Mulanya, sistem Tonari Gumi berlaku untuk menyelesaikan persoalan sehari-hari warga, seperti bantuan kesehatan, ajakan mengolah sawah yang terbengkalai, kerja bakti, dan sistem subsidi kesejahteraan warga desa. Dalam perkembangannya, sistem ini diterapkan untuk perencanaan sistem mitigasi dan evakuasi warga apabila terjadi serangan udara secara mendadak. Seperti pembuatan lubang perlindungan di bawah tanah, pembuatan sumur untuk memadamkan api, rumah medis, dan alat telekomunikasi.

Seorang pria menyebarkan pemberitahuan keadaan darurat serangan pada warga desa. Sumber: Video propaganda Jepang di Indonesia 1943.
Seorang pria menyebarkan pemberitahuan keadaan darurat serangan pada warga desa. Sumber: Video propaganda Jepang di Indonesia 1943.
Sekelompok pria melakukan penggalian tanah di samping rumah untuk ruang perlindungan dari serangan udara. Sumber: Video propaganda Jepang di Indonesia 1943.
Dua orang wanita berlindung di lubang perlindungan yang telah dibuat di samping rumah. Sumber: Video propaganda Jepang di Indonesia 1943.
Sekelompok pemuda memadamkan api dari ledakan serangan udara. Sumber: Video propaganda Jepang di Indonesia 1943.
Warga desa bersama-sama mengolah pematang sawah. Sumber: Video propaganda Jepang di Indonesia 1943.
Arsip Djawa Baroe 1 September 1944
Arsip Djawa Baroe 1 September 1944

Pemerintah Dai Nipon juga banyak membangun permukiman khusus untuk latihan militer di beberapa daerah. Beberapa di antaranya di Desa Randu Bongkar, Pekalongan dan Desa di lereng Gunung Kawi, Kepanjen, Malang.
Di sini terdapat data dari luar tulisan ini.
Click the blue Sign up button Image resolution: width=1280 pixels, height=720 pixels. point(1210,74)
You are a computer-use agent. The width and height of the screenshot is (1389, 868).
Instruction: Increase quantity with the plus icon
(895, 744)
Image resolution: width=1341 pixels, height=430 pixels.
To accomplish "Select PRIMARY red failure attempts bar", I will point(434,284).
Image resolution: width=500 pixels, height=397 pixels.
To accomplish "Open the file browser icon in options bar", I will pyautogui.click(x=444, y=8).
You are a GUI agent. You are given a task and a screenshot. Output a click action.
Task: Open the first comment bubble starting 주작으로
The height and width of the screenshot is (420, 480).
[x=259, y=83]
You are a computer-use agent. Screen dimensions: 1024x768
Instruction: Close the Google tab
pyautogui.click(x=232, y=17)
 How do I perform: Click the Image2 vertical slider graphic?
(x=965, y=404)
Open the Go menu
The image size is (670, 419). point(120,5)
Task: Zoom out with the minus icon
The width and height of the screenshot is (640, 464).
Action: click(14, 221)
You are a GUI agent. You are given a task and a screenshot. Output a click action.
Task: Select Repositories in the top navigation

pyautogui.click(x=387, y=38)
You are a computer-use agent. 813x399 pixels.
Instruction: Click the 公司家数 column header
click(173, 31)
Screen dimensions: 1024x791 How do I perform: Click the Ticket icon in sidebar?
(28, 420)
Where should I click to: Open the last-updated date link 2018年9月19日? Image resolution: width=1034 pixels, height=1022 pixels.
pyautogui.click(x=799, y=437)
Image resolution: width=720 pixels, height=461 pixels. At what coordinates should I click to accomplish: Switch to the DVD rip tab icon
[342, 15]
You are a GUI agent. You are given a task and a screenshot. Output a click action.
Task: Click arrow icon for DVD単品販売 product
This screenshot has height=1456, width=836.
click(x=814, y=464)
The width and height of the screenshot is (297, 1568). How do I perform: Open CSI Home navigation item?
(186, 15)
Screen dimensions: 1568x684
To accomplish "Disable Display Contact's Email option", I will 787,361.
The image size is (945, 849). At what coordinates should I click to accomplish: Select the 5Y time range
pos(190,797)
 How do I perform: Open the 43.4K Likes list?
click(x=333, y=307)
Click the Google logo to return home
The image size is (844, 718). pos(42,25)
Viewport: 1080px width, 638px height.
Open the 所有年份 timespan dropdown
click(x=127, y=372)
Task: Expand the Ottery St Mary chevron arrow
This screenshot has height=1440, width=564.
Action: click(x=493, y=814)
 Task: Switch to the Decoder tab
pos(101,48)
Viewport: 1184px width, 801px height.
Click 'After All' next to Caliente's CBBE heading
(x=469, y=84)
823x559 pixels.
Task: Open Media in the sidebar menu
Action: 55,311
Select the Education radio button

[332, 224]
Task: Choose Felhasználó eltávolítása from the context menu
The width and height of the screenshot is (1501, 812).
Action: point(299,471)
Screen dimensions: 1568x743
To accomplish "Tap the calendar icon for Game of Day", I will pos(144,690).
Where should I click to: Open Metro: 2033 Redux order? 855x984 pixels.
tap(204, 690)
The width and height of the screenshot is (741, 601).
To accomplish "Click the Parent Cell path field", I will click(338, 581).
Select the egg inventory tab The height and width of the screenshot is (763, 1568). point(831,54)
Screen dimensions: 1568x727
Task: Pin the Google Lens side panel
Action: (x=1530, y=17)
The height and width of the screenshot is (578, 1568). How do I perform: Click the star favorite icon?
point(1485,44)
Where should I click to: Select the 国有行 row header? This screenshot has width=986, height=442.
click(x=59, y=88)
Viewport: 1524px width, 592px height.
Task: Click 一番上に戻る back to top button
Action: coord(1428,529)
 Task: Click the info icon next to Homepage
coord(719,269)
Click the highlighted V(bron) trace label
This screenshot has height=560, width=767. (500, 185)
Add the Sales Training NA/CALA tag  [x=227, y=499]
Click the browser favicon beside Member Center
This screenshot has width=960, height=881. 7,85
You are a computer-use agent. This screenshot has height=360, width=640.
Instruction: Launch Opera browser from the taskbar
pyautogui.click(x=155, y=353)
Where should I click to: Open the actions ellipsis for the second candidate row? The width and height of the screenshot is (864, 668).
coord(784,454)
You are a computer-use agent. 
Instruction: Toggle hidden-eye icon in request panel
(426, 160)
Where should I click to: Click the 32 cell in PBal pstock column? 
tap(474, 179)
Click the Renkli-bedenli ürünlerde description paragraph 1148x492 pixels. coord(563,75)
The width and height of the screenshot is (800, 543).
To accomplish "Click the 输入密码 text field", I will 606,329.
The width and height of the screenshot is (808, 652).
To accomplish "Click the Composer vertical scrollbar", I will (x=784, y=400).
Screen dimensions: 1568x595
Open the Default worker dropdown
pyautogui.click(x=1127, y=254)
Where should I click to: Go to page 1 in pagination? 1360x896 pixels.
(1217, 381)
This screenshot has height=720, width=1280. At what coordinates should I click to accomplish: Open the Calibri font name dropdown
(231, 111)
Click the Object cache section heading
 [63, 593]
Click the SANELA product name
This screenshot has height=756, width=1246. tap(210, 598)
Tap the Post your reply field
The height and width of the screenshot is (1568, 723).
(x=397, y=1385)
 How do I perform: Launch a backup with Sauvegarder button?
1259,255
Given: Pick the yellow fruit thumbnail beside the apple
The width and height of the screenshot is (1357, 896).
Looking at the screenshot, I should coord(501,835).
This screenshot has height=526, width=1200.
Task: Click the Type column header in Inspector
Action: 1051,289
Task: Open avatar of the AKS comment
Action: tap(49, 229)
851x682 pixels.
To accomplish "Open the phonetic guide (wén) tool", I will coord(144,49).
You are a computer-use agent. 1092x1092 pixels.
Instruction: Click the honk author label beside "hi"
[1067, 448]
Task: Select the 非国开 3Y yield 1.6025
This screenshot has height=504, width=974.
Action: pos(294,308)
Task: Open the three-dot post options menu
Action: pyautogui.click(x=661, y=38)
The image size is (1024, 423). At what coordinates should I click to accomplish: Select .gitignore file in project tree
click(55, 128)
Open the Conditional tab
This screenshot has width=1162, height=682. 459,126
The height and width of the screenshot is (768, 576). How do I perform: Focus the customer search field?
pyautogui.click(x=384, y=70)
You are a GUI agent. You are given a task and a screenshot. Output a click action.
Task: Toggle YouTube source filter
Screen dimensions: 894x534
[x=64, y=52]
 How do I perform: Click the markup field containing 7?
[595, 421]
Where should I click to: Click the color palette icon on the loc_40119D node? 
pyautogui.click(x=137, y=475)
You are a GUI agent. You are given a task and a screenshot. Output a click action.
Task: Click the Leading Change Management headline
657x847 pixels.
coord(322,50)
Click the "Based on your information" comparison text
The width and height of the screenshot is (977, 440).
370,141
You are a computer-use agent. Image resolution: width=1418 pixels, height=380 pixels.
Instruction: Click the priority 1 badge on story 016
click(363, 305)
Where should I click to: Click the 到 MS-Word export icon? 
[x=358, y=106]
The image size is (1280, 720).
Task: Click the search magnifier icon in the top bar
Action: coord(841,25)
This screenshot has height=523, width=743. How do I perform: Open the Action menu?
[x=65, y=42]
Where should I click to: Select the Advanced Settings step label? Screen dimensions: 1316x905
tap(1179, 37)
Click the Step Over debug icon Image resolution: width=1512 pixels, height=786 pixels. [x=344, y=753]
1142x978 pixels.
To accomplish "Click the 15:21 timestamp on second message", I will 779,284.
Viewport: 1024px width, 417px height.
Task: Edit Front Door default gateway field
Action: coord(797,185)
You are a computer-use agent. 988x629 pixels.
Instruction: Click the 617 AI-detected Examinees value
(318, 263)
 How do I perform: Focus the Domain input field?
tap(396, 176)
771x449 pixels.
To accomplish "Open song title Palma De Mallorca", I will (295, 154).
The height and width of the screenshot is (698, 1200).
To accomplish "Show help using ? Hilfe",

Pada arsip Djawa Baroe 1 September 1944 di atas, terlihat sebuah foto kawasan desa dengan jumlah total 200 unit rumah di dalamnya untuk “tempat latihan kaum bojongan”. Sekilas tidak ada yang menarik secara fisik dari tempat ini. Yang mencolok justru skala desa yang besar hingga mampu menampung 200 unit rumah beserta langgar, pasar, dan peternakan menyerupai sebuah kota kecil. Layaknya fiksi, tiap kota atau permukiman baru dalam skala besar memerlukan imajinasi pemegang kuasa untuk mewujudkan tatanannya. Atas otoritas kuasa militer dan desakan perang proyek skala besar ini terwujud.

Sama seperti gambaran desa di Cirebon, material bangunan yang digunakan untuk penutup dinding adalah anyaman bambu dengan atap alang-alang. Belum tergambarkan jelas di mana posisi desa ini tepatnya. Namun jika dibaca dari sudut pandang pemberitaan propaganda, alasan dipilihnya tempat ini untuk latihan militer bagi pemuda karena udaranya yang sejuk.

Arsip Djawa Baroe Agustus 1944
Arsip Djawa Baroe 1 September 1944

“Di Malang Shu yang bertujuan hendak melengkapkan susunan perang mati-matian telah diputuskan, bahwa akan memindahkan 200 keluarga kaum tani dalam Shu tersebut dengan tujuan pembelaan tanah air. Segenap penduduk desa yang ditunjuk segera mengadakan rapat desa, dan atas suara bulat telah diputuskan bahwa dengan rela mereka akan pindah dengan mempersembahkan tanah dan rumah mereka yang turun temurun diwariskan oleh nenek moyang mereka dan yang telah lazim didiami mereka itu. Mereka bermufakat hendak mengayunkan pacul untuk membuka tanah yang belum pernah diusahakan orang.”

Sedangkan di Malang, Agustus 1944, terdapat sebuah permukiman petani — yang semula letaknya menyebar — kemudian direlokasi ke tempat baru guna menyesuaikan pola pertahanan militer yang telah ditentukan oleh pemerintah Jepang. Proyek ini diproyeksikan sebagai “desa model” di sana yang dibangun dalam waktu dua bulan. Infrastruktur jalan dan bangunan umum seperti sekolah, masjid, dan pasar juga dipersiapkan dalam masterplan. Desa ini diberi nama Tanakamoelja (tanah yang mulia) yang dibangun bersama-sama oleh warga desa.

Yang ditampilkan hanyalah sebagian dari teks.